=== THE PROBLEM ===
Rewrite every item below, replacing "dropdown" with "drop-down menu" and leaving all else unchanged.

=== INPUT DATA ===
━━━━━━━━
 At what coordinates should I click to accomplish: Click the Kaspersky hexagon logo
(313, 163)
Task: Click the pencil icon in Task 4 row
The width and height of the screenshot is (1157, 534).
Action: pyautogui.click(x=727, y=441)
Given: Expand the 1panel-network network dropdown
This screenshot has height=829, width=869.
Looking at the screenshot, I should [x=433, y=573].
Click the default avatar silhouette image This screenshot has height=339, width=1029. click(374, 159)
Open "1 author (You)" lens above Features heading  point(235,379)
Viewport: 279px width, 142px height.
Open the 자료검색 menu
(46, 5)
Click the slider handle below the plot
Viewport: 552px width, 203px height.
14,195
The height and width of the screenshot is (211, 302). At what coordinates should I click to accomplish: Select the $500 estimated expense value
━━━━━━━━
=== SOLVED EXERCISE ===
 At what coordinates should I click to accomplish: Click the Kaspersky hexagon logo
(313, 163)
Task: Click the pencil icon in Task 4 row
The width and height of the screenshot is (1157, 534).
Action: pyautogui.click(x=727, y=441)
Given: Expand the 1panel-network network drop-down menu
This screenshot has height=829, width=869.
Looking at the screenshot, I should [x=433, y=573].
Click the default avatar silhouette image This screenshot has height=339, width=1029. click(374, 159)
Open "1 author (You)" lens above Features heading  point(235,379)
Viewport: 279px width, 142px height.
Open the 자료검색 menu
(46, 5)
Click the slider handle below the plot
Viewport: 552px width, 203px height.
14,195
The height and width of the screenshot is (211, 302). At what coordinates should I click to accomplish: Select the $500 estimated expense value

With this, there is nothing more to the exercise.